━━━ Records for this exercise ━━━

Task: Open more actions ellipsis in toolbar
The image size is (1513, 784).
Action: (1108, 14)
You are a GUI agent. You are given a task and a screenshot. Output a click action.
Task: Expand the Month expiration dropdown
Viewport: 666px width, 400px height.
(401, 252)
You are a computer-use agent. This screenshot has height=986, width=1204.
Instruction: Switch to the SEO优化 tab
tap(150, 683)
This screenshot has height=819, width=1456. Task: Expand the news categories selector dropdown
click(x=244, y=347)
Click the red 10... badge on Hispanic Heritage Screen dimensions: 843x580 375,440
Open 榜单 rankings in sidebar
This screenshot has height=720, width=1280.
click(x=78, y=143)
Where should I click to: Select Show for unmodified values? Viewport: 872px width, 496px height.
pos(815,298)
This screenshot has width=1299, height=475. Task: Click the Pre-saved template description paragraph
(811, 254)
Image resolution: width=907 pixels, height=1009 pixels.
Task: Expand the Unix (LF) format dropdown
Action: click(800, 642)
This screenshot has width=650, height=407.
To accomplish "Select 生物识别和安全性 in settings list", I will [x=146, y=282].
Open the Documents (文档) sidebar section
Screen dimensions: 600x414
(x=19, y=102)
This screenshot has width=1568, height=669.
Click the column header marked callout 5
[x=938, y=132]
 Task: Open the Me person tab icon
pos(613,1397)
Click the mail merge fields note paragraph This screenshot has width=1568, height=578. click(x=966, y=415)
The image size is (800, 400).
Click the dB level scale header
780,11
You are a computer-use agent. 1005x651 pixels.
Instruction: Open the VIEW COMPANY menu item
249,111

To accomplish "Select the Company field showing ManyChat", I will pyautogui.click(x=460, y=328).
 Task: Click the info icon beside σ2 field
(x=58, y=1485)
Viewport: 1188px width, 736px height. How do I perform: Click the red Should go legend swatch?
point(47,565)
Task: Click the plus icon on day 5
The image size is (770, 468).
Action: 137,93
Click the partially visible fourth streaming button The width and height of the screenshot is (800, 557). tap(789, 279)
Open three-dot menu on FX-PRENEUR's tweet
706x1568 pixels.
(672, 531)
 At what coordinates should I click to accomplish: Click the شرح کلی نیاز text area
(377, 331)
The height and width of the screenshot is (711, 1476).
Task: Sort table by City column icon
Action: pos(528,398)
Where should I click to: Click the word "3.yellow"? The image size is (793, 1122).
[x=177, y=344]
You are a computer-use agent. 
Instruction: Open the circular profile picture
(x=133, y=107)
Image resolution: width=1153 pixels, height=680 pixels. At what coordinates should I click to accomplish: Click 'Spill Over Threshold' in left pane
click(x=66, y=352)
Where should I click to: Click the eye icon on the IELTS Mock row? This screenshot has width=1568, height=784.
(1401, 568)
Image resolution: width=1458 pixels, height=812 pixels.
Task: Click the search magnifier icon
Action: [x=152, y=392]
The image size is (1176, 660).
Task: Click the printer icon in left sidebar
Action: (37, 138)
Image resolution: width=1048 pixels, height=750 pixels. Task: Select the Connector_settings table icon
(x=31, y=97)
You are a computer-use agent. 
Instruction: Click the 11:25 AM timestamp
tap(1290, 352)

━━━

# Exercise
Scan the entries above, and wherever a line holds the string "computer", copy it.

# Result
You are a computer-use agent. This screenshot has height=986, width=1204.
You are a computer-use agent. 1005x651 pixels.
You are a computer-use agent. 
You are a computer-use agent. 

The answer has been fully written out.